Precisely controlled organic halide evaporation for efficient vacuum-deposited perovskite light-emitting diodes

Abstract

Perovskite light-emitting diodes (PeLEDs) represent a compelling platform for next-generation display technologies owing to their unique optoelectronic properties. Although vacuum deposition offers the scalability and uniformity required for commercialization, vacuum-deposited PeLEDs typically exhibit lower external quantum efficiencies (EQEs) than their solution-processed counterparts. Addressing this challenge requires innovative strategies to achieve carrier confinement and suppress non-radiative recombination. In this study, we prepare high-efficiency vacuum-deposited PeLEDs through the precise compositional tailoring of Cs1−xMAxPbBr3 nanocrystals (NCs; MA = methylammonium) embedded within a wide-bandgap Cs4PbBr6 matrix via controlled co-evaporation. The addition of a small amount of PbBr2 to MABr significantly enhances the evaporation stability of the latter as well as the uniformity of the resulting films, thereby enabling controlled growth of Cs1−xMAxPbBr3 NCs.
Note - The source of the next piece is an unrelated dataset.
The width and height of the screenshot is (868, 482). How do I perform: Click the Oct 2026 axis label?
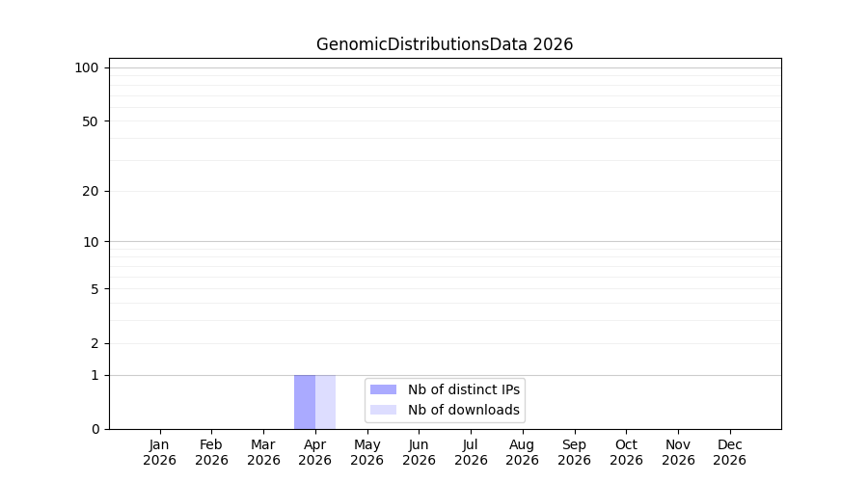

The MA content (x) in the resulting Cs1−xMAxPbBr3/Cs4PbBr6 nanostructures is precisely tuned and monitored in situ using a residual gas analyzer. At the optimal x (0.19), we achieve a remarkable 1.9-fold EQE enhancement compared with that of the MA-free device. This improvement is attributed to the controlled incorporation of MA cations, which increases the average NC size and inter-particle spacing. Structural modifications enhance photoluminescence intensity and prolong exciton decay lifetimes, indicating suppression of non-radiative recombination pathways associated with surface defects.